Notice that at no time do I allow my pain to increase into the 7 or above range. I intercept that escalation with hydration, medicine, coping strategies, and sleep if it is at all possible.

Will this strategy work for you? Maybe.

Everyone is different, but I share this in the hope that perhaps my strategy will help some of you out there to cope and deal with this mysterious ailment.

Good luck, and let me know how you are doing!

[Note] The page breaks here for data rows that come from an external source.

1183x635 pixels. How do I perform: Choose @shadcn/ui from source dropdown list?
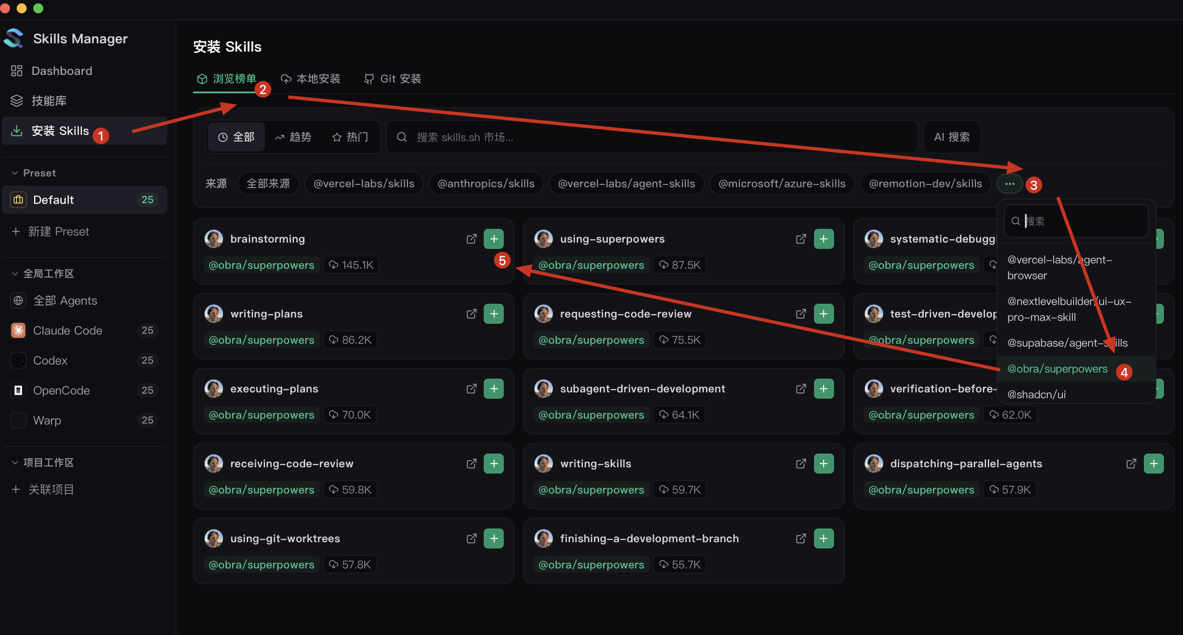pyautogui.click(x=1037, y=394)
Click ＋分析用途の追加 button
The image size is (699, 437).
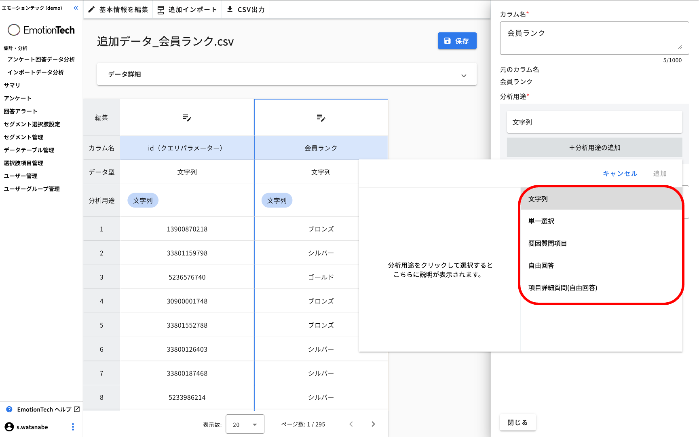pos(594,148)
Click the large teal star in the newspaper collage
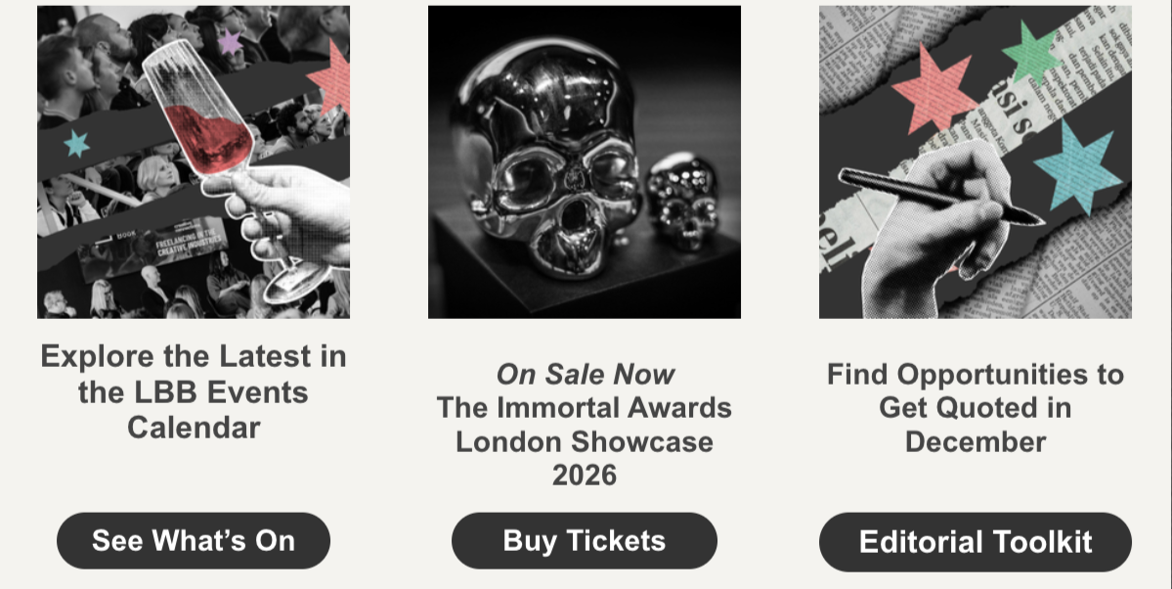Screen dimensions: 1172x589 coord(1077,167)
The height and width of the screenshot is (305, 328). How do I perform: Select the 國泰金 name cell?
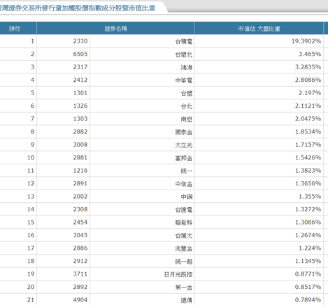pyautogui.click(x=142, y=132)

2 thoughts on “Burning Mouth and the Humorous Pain Chart

  1. Thank you. Very helpful. I have been prescribed Clonazepam having to get evidence from a consultant in London in writing that it may help to my gp.
    I am prescribed .25mg td. I take randomly when pain at about 5-6. Swill and swallow although advised to spit out. One of my other main symptoms arevsevere headaches most mornings on waking up and burning eyes. Recently I started Beconase as thought eyes/blocked nose cud be hay fever- this has helped a bit but my headaches are so debilitating I tend to take solpadeine x 2 which I hate doing as codeine very addictive and in itself can cause problems but if I didn’t pain scale and burning mouth can go to 8-9. The pattern you describe is same for me and lying down for a while in peace is good and distracting self helps. It is awful to live day after day with this I have to say. I also now have an empathic therapist as speaking to someone about how debilitating this condition is seems really important even thou they cannot change the pain level, it helps psychologically as many others who do not have this condition do not get it and cannot understand how awful it is to work-I work in the Mental Health field as a Senior community mental health nurse so I support others slot and when pain very bad it is hard to be present and available. I did give my job up for a year but then I felt very low, no role and so missed the team, patients and a real purpose to be helpful to others.
    Anyway, thank you again. Good to hear how you cope and I do wish you better days ahead.
    Carol 💓


    • Hello, Carol!
      The system in the UK is so different from the US, in many ways better, in some ways a bit frustrating. Your consultant’s prescription and instructions regarding Clonazepam are very limited compared to what the neurologists in the US are finding therapeutic. I use orally dissolving tablets of it that allow me to melt it on my tongue, then swish through the oral cavity and then swallow for the maximum helpfulness. I don’t know if you can even get the ODT formulation there, but if you can, I do find it more helpful.
      Your headaches are concerning, and I am glad you investigated the allergy side of the house, but if they are debilitating, make you sensitive to sound or light, or produce more pain on one side, they could be migraines and you and your doctor should discuss relief for them. There are other headaches that can be debilitating and dangerous to irritating and not dangerous (cluster, ocular, etc.) and to know what kind you have will allow for a targeted therapy.
      As you may have read in this blog, I suffered with migraines for decades and was getting up to 18 per month when Aimovig/Erenumab came out and knocked them back to one or less per month. It was like getting part of my life back. It did nothing for BMS, but at least I didn’t feel like I was getting piled on by pain more than half of the month!
      Keep in touch and let us know if that tiny dose of Clonazepam is helping and be sure to check out the BMS Support Website where many research studies are listed. If there is something there that you think might help with conversations with your doctor, print it out or give him or her the link.
      I wish you the very best and hope that you and your family stay safe and avoid COVID, as well.